EXERCISE PROMPT: Return the following from the records below: each line, word for word, starting with the line that contains "Open the Emphasis" and going on through the line that contains "Click the resource", with nothing outside that range.
Start of DATA SHOWN
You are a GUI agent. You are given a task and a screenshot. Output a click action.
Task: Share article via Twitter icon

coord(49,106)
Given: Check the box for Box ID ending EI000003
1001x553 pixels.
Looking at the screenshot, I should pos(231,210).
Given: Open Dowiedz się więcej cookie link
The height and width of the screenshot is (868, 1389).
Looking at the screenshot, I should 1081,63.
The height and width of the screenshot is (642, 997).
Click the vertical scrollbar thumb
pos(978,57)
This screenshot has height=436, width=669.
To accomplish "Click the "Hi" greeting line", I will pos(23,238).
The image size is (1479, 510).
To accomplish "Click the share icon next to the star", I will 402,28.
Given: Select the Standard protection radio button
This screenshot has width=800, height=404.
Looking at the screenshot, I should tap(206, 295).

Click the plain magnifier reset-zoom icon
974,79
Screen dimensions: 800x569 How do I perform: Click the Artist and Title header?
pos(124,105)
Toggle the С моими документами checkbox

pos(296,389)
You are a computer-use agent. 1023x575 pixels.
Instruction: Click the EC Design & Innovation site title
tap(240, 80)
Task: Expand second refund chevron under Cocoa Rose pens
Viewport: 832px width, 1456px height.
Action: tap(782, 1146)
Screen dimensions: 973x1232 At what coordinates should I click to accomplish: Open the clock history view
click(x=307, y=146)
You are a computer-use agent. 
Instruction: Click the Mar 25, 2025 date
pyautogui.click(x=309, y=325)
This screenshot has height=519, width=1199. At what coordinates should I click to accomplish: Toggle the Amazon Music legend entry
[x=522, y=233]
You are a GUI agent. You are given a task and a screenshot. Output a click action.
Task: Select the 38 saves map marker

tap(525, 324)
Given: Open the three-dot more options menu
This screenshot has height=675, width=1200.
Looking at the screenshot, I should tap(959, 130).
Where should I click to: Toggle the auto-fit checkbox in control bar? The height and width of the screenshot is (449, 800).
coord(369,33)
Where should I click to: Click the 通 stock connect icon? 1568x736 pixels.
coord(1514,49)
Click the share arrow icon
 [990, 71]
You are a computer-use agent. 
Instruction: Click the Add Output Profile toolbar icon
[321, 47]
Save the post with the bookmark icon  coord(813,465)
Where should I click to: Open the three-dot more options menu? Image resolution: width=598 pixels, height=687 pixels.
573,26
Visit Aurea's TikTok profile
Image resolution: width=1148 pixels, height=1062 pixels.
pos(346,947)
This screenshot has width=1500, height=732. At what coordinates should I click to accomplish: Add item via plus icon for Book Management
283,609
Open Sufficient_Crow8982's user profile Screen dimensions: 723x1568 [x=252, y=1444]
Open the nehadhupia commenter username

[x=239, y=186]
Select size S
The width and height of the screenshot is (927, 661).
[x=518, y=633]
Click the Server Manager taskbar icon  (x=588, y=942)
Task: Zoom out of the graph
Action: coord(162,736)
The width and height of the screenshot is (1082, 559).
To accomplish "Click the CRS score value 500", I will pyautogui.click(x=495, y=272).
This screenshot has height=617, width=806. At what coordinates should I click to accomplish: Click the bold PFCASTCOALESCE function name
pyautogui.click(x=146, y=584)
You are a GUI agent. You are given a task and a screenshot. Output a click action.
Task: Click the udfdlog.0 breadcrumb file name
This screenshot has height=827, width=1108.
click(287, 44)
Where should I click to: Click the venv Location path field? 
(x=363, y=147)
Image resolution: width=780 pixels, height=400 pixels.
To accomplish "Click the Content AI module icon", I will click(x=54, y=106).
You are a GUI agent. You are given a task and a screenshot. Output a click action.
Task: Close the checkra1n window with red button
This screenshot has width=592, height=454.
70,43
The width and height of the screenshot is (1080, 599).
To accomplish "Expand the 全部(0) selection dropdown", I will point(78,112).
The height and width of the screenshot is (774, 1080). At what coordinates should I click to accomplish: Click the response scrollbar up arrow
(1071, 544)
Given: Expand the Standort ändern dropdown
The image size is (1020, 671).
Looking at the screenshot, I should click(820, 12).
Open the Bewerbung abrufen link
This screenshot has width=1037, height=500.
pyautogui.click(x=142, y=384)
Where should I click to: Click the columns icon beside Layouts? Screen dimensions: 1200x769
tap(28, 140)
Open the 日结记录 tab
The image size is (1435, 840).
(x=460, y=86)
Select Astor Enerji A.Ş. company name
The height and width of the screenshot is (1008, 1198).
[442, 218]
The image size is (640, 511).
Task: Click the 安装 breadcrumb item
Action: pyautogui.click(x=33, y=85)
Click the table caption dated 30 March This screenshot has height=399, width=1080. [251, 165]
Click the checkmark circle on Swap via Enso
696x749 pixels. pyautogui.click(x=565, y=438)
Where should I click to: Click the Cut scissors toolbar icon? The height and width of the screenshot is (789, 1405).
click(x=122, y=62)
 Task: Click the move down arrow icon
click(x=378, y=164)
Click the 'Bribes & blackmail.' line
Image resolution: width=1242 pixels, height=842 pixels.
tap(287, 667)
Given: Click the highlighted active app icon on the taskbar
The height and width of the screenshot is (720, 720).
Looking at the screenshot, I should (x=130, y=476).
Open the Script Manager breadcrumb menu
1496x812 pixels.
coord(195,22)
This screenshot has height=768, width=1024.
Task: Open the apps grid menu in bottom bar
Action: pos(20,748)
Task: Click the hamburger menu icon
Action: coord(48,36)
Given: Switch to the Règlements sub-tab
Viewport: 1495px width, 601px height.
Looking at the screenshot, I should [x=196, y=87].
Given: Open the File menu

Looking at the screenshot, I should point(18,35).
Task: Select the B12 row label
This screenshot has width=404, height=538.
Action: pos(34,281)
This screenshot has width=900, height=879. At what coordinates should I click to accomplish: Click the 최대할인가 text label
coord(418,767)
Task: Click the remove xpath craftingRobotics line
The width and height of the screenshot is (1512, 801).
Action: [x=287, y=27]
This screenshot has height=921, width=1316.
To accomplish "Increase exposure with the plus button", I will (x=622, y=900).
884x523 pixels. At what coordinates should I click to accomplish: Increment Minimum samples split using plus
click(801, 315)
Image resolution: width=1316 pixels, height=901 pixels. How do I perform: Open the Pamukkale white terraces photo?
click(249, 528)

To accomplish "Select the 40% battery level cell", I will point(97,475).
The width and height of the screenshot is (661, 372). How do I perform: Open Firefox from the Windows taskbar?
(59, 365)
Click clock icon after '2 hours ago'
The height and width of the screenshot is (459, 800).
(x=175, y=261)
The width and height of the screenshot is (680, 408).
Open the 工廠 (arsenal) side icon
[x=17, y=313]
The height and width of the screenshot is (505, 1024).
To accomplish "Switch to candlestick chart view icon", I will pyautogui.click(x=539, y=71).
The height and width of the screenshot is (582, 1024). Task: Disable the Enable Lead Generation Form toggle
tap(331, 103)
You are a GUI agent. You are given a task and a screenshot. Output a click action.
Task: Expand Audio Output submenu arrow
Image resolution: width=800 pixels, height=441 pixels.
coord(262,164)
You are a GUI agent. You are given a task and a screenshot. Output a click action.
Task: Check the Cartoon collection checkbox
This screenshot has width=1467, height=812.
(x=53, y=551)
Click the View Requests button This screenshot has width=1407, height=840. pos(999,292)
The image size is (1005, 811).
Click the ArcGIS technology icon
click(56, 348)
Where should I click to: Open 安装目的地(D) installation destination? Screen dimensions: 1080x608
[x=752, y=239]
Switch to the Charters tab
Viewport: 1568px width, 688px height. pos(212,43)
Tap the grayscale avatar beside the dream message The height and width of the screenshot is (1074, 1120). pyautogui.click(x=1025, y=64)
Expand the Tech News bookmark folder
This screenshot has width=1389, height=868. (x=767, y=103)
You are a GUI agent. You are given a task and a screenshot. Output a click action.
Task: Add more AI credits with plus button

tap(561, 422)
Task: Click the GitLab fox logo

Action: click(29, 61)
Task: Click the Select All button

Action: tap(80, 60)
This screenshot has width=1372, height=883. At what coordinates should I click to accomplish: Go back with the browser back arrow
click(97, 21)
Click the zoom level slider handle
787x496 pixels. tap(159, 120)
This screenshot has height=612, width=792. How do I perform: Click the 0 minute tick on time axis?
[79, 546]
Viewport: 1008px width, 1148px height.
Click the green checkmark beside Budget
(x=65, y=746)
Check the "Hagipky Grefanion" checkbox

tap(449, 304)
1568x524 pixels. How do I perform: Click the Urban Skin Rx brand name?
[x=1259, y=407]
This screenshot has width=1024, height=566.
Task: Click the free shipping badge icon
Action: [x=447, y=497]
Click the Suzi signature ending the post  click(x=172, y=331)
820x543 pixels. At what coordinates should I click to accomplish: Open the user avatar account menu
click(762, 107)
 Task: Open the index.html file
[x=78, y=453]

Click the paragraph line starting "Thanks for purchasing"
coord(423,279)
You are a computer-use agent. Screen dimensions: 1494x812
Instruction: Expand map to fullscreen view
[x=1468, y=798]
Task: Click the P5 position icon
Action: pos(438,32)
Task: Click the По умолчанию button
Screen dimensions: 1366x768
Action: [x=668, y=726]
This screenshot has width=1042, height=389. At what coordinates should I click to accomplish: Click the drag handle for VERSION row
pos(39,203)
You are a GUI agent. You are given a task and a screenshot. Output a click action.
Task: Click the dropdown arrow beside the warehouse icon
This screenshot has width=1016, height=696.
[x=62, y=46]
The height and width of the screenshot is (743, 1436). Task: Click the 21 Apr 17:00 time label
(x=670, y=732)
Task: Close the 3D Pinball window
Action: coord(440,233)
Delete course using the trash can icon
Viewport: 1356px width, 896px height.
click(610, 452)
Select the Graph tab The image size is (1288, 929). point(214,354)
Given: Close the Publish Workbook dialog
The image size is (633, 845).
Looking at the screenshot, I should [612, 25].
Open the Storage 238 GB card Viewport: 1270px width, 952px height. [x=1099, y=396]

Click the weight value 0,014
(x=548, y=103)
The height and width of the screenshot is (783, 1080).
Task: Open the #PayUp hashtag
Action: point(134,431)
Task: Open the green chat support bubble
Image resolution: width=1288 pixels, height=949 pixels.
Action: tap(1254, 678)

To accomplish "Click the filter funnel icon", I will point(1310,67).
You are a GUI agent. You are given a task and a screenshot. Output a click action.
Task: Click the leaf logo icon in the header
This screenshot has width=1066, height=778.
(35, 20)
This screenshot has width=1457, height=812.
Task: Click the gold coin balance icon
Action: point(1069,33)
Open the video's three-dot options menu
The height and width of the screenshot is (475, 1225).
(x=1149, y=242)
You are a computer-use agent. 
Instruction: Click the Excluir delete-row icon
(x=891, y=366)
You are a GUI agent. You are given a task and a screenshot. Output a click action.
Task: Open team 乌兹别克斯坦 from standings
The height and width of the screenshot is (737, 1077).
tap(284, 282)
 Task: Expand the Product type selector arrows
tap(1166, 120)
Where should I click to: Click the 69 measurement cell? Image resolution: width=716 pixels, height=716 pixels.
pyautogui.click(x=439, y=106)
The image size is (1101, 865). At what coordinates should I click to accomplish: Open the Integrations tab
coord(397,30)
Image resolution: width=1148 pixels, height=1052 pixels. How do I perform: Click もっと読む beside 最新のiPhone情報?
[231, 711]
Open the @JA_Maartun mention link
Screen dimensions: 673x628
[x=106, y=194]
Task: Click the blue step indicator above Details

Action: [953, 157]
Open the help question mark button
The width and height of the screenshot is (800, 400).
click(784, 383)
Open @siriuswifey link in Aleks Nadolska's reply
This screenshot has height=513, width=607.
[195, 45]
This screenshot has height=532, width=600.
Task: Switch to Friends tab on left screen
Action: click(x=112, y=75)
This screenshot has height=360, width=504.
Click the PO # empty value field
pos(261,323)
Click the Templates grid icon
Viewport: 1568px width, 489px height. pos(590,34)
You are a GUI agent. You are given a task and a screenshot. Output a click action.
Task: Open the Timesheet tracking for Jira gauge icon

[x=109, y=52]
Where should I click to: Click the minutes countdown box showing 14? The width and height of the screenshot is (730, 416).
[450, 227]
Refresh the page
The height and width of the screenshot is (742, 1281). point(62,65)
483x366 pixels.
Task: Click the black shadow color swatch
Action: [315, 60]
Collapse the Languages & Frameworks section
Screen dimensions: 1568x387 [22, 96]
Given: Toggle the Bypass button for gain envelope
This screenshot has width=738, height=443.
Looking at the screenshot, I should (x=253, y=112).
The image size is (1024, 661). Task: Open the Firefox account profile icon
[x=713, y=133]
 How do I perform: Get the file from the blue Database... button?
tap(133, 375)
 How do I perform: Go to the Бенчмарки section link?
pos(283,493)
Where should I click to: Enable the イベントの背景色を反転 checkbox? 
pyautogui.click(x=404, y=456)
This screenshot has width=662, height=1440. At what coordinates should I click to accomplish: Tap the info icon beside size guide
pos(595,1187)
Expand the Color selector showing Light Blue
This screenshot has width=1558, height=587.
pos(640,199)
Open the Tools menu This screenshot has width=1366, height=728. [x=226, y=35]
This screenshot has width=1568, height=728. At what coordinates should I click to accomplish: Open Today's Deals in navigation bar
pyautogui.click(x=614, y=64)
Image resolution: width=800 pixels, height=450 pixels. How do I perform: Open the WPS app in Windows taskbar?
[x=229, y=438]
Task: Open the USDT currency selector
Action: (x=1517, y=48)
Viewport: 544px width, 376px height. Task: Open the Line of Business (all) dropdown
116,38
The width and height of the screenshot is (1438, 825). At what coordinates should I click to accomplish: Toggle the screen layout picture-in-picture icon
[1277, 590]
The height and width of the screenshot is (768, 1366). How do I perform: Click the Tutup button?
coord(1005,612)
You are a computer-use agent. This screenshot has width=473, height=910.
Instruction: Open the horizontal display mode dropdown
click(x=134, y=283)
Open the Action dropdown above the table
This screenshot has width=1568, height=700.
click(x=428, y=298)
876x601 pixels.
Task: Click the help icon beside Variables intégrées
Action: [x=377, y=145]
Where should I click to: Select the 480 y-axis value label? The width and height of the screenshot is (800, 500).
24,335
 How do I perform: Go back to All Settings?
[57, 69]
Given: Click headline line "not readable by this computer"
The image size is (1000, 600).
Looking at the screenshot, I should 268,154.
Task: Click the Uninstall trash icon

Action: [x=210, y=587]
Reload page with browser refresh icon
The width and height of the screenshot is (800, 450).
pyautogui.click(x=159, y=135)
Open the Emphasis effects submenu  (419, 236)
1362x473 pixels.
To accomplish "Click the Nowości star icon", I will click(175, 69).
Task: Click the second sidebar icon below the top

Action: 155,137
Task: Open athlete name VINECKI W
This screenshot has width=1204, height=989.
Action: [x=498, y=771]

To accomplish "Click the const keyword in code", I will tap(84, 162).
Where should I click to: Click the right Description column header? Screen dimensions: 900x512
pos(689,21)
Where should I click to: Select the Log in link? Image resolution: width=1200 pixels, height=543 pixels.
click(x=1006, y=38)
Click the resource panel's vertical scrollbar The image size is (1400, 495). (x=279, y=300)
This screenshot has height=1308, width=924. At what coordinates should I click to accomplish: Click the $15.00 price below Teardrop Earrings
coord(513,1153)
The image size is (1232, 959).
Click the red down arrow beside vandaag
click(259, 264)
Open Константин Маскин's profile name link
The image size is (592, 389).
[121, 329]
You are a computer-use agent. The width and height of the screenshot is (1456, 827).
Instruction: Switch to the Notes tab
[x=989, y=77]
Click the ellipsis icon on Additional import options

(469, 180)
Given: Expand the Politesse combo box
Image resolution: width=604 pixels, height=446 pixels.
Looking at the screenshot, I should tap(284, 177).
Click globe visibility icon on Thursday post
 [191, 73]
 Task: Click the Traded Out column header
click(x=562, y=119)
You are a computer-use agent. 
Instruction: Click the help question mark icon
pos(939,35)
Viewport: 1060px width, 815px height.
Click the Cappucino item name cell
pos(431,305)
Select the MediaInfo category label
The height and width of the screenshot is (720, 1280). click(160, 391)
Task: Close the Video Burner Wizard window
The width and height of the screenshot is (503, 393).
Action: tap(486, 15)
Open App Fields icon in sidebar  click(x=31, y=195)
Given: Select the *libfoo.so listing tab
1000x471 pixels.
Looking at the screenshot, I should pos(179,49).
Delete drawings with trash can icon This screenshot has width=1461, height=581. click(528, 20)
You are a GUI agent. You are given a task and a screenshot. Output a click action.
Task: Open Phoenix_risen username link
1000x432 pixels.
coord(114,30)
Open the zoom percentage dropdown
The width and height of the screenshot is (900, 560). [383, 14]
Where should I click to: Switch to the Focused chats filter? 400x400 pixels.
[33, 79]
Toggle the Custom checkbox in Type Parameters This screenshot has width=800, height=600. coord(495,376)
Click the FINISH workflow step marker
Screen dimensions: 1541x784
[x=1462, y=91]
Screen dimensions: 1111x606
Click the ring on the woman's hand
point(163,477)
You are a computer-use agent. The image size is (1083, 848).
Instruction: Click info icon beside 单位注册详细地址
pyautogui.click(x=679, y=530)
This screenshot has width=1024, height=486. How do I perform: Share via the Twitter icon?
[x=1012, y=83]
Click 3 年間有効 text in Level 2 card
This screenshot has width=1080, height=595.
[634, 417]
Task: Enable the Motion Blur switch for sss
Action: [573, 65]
End of DATA SHOWN
ANSWER TO THE EXERCISE:
Open the Emphasis effects submenu  (419, 236)
1362x473 pixels.
To accomplish "Click the Nowości star icon", I will click(175, 69).
Task: Click the second sidebar icon below the top

Action: 155,137
Task: Open athlete name VINECKI W
This screenshot has width=1204, height=989.
Action: [x=498, y=771]

To accomplish "Click the const keyword in code", I will tap(84, 162).
Where should I click to: Click the right Description column header? Screen dimensions: 900x512
pos(689,21)
Where should I click to: Select the Log in link? Image resolution: width=1200 pixels, height=543 pixels.
click(x=1006, y=38)
Click the resource panel's vertical scrollbar The image size is (1400, 495). (x=279, y=300)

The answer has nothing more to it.